Quote from the changelog trimming issue the part that opens with the words containing "#49413 Changelog trimming" and closes with "enabled replica agreement.", copying it exactly.

- **PROVIDED TEXT**:
==*==

#49413 Changelog trimming ignores disabled replica-agreement and can erase updates not yet replicated
Opened 2 years ago by tbordaz. Modified 2 years ago

Issue Description

The issue is related to changelog trimming.
The updates are trimmed at the condition they are older than maxage AND have been replicated to all consumers.
The set of consumers taken into consideration is those that have an enabled replica agreement.

So if for any reason a replica agreement is disabled for a short period of time, and trimming thread runs at that time, then latest updates known by the consumer can be trimmed and replication breaks

Package Version and Platform

any version

Steps to reproduce

attached test case

Actual results

Replication breaks

Expected results

Replication should not break

Metadata Update from @tbordaz:
- Custom field component adjusted to None
- Custom field origin adjusted to None
- Custom field reviewstatus adjusted to None
- Custom field type adjusted to None
- Custom field version adjusted to None

2 years ago

Metadata Update from @mreynolds:
- Issue set to the milestone: 1.4 backlog

2 years ago

Metadata Update from @lkrispen:
- Issue assigned to lkrispen

2 years ago

The patch is good.

==*==

- **SOURCE DATA**:
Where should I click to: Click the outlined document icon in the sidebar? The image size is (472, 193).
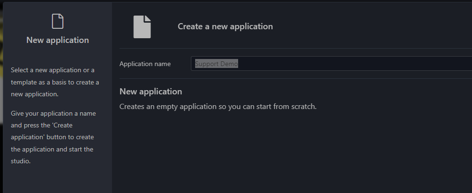[x=57, y=21]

==*==

- **PROBLEM SOLUTION**:
#49413 Changelog trimming ignores disabled replica-agreement and can erase updates not yet replicated
Opened 2 years ago by tbordaz. Modified 2 years ago

Issue Description

The issue is related to changelog trimming.
The updates are trimmed at the condition they are older than maxage AND have been replicated to all consumers.
The set of consumers taken into consideration is those that have an enabled replica agreement.